Lastly, the use of the web application highlighted the need for the health economics data to be incorporated into the web application, in line with the need for potential new services to be both of clinical benefit and financially viable20. Previous studies have shown that MSUs have the potential to be cost-effective48,49,50,51 however this was very context dependent, as often seen in economic evaluations52. None of these efficacy studies were completed within a UK context, MSUs were trialled in urban areas, and it was reported that MSUs only became cost-effective once they reached a certain patient threshold. Recent work53 has shown that MSU cost-effectiveness is extremely contextual in the English NHS, reflecting population density, socio-economic influences on outcomes, the local geography of stroke service providers and quality-adjusted life year thresholds. Therefore, we would not recommend application of a national or generalisable cost-effectiveness calculation into a web application that models national implementation of MSUs, and further sophistication of our model to reflect these important factors is necessary. There still also remains an area of political consideration likely to affect commissioning decisions, which is not addressed in relation to the loss of IVT tariffs for ASUs if MSUs were delivering IVT. This could have an impact on the acceptability of MSUs which is a key element to the successful implementation of new innovations54,55. This again highlights the complexities of commissioning and that even when something is evidenced, close relational involvement is still required26,27. Taking into consideration the commissioning complexities identified in this study means that setting a decision-making threshold for commissioners, based on NMB or other singular metrics as part of a single technology appraisal, is unlikely to be the single deciding factor in whether MSUs are commissioned. The use of a digital web application modelling the impact of implementing MSUs has been vital to identifying and understanding this challenge.

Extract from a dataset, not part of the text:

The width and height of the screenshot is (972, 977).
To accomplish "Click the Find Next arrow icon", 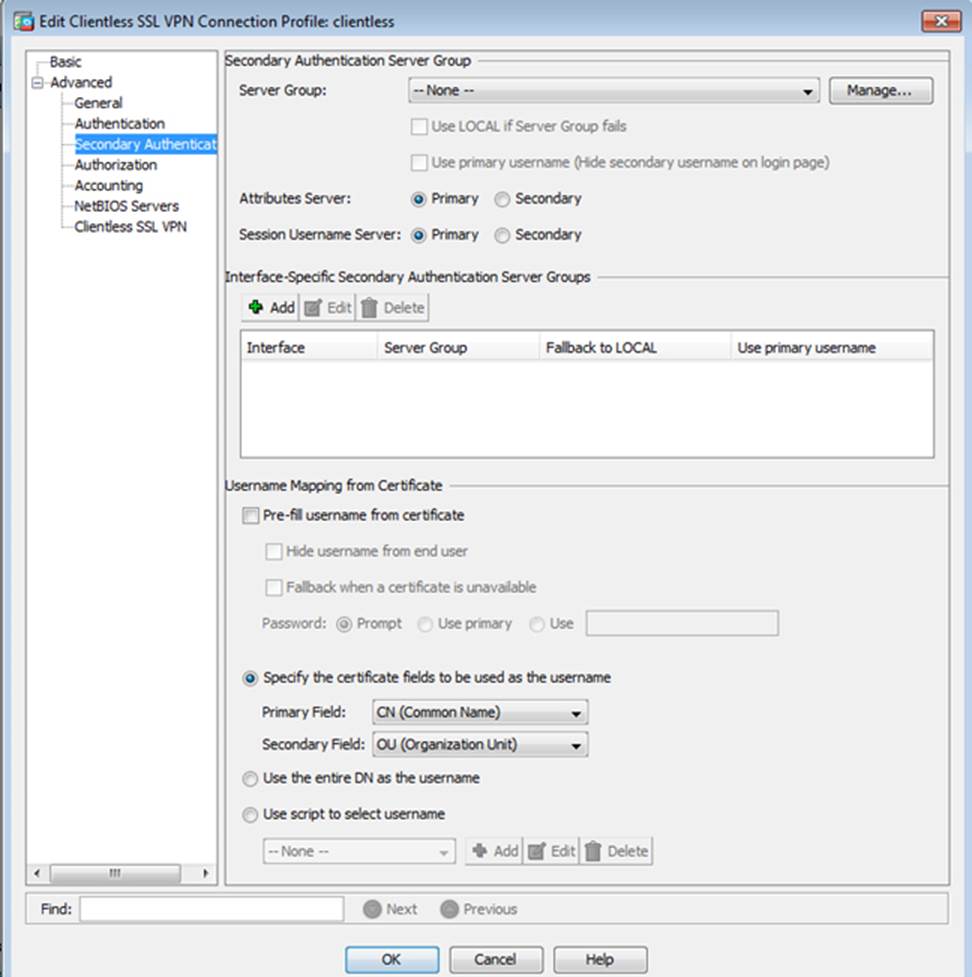I will click(372, 909).

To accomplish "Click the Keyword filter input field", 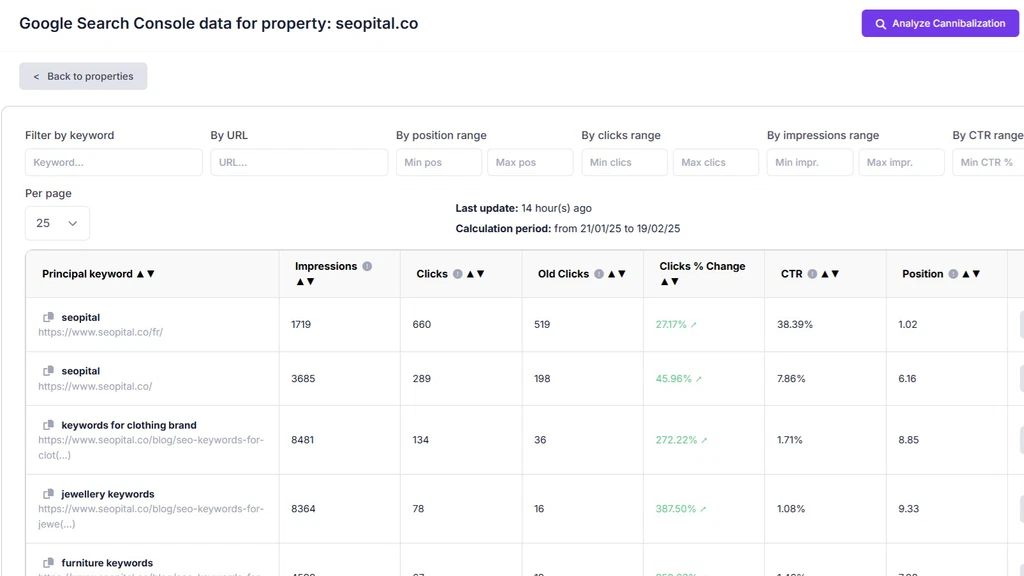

A strength of the study was that it was conducted using real-world data for the implementation of MSUs in England, ensuring that the models underpinning the usability testing provided accurate representations of MSU implementation, subject to recognised implementation challenges identified elsewhere in the study44,56. However, this also contributes to a limitation of the study; the usability testing does not represent how commissioners would actually use the web application as part of the relational decision-making that occurs in commissioning. This requires further evaluation should MSUs be commissioned in the NHS. Whilst some participants might be involved in commissioning processes (we are unable to describe exact job roles to protect participant anonymity), the study would have benefited from further commissioner involvement. However, this was challenging due to the uncertainties identified in the findings as to who would have responsibility for commissioning MSUs. This represents a circular dependency borne from modelling a potential innovation in the NHS that has no current existing commissioning pathway or policy. Other methods would be required to address this circular dependency, such as the use of vignette-based interviews that could present concrete hypothetical situations to commissioners. These vignettes would need to include hypothetical policies to address the previously described principal-agent problem resulting from a lack of role clarity.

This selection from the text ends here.